Investasi di pasar saham memang berisiko besar, salah-salah pilih saham bisa membuat kerugian besar. Selama setahun ini misalnya, ada sekitar 8 saham di bursa Wall Street Amerika Serikat (AS) yang mengalami pengurangan nilai besar.
Melansir Investors Business Daily, Rabu (27/12/2023), investor kehilangan US$ 462 miliar karena hanya memegang delapan saham yang mengalami penurunan nilai pasar terbesar tahun ini. Nilai yang hilang itu, bila dikonversi dengan kurs Rupiah terkini jumlahnya bisa mencapai Rp 7.137 triliun (kurs Rp 15.450).
Saham-saham yang nilainya jeblok itu termasuk pembuat vaksin Pfizer dengan kode saham PFE, raksasa minyak Chevron dengan kode sahan SVX, hingga produsen obat Johnson & Johnson dengan kode saham JNJ.
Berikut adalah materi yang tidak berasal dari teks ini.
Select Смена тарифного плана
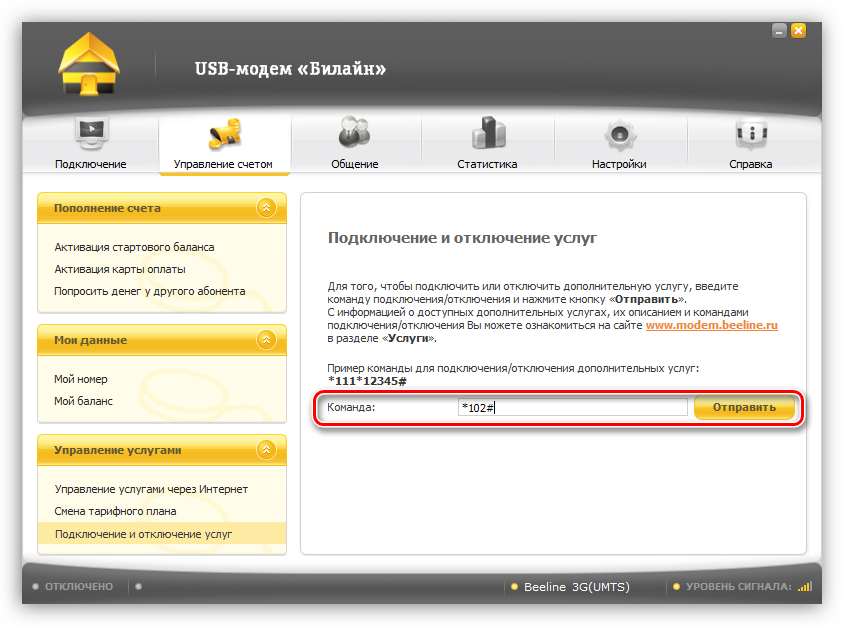This screenshot has width=844, height=626. [115, 511]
SCROLL TO CONTINUE WITH CONTENT
Ada juga perusahaan energi NextEra Energy dengan kode saham NEE, lalu perusahaan farmasi Bristol-Myers Squibb
dengan kode saham BMY, dan perusahaan produk kecantikan Estee Lauder dengan kode sahan EL.
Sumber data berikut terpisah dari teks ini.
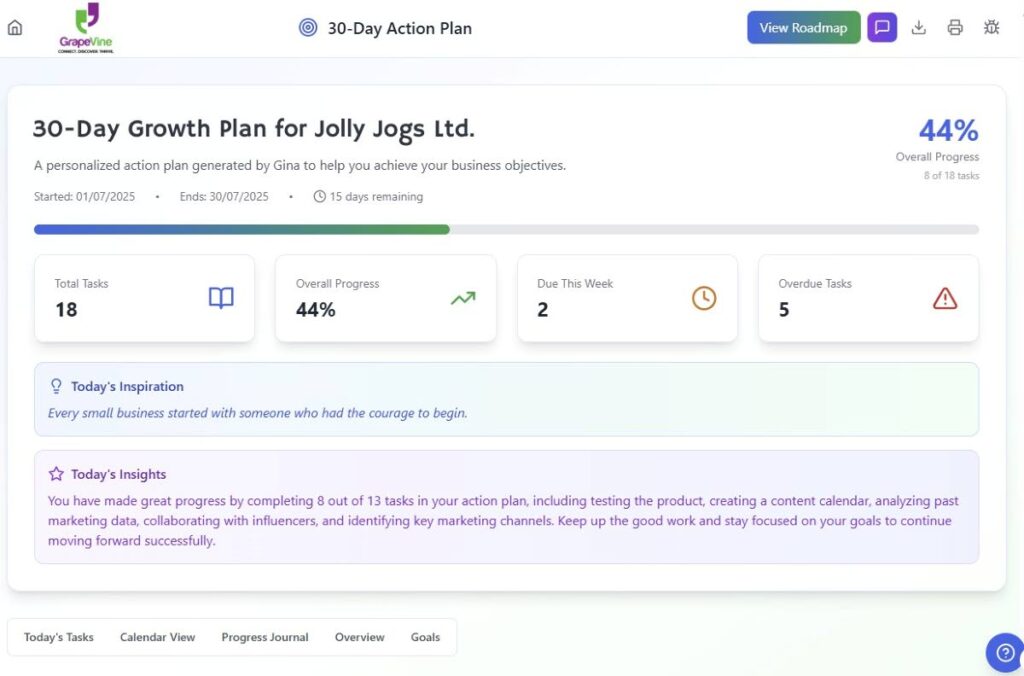This screenshot has height=676, width=1024.
Task: Switch to the Today's Tasks tab
Action: [x=59, y=637]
Dua lainnya adalah perusahaan farmasi Moderna berkode saham MRNA dan juga raksasa minyak gas ExxonMobil dengan kode saham XOM. Padahal, delapan saham ini masuk ke dalam indeks saham jempolan S&P 500.
Masing-masing saham tersebut nilainya sudah anjlok lebih dari US$ 30 miliar atau sekitar Rp 463 triliun pada tahun ini, lebih banyak dibandingkan saham lainnya di S&P 500.
Faktanya, indeks S&P 500 sebetulnya mengalami tahun yang baik selama 2023. Indeks S&P 500 sendiri melonjak hampir 24%, lebih dari dua kali lipat pengembalian tahunan rata-rata indeks.
Bila delapan saham tadi babak belur, beberapa keuntungan besar masih didapatkan dari saham S&P 500, misalnya dua raksasa Microsoft dan Apple masing-masing menambah nilai pasar hampir US$ 1 triliun hanya dalam satu tahun.
Farmasi dan Energi Babak Belur
Dari daftar delapan saham S&P 500 yang babak belur, ada dua perusahaan farmasi yang masuk daftar, Pfizer dan Moderna. Keduanya, pernah berjaya saat pandemi COVID-19 merebak.
Pfizer membantu dunia untuk menggunakan vaksin COVID-19, namun kini menderita. Perusahaan nampaknya terlalu melebih-lebihkan betapa menguntungkannya vaksin dan pengobatan COVID-19 lainnya setelah pandemi mereda. Saham perusahaan turun hampir 45% tahun ini.
'Mabuk vaksin' juga mempengaruhi Moderna, saham perusahaan yang ikut membesut vaksin seperti Pfizer itu turun 47% tahun ini. Sama seperti Pfizer, Moderna sempat meroket sahamnya saat pandemi COVID-19 menghantam dunia.
Tahun ini sendiri selera investor sedang tinggi untuk saham-saham teknologi berkapitalisasi besar. Investor pun nampaknya tidak terlalui ingin banyak berhubungan dengan saham energi.
Apalagi saat ini, harga satu barel minyak merosot lebih dari 27% dari harga tertinggi dalam 52 minggu. Kurangnya kekuatan harga komoditas menyebabkan saham-saham produsen minyak juga terpuruk.
Saham Chevron merosot lebih dari 15% tahun ini. Saingan utama Chevron, Exxon Mobil, juga mengalami penurunan saham sebesar 7,6% tahun ini.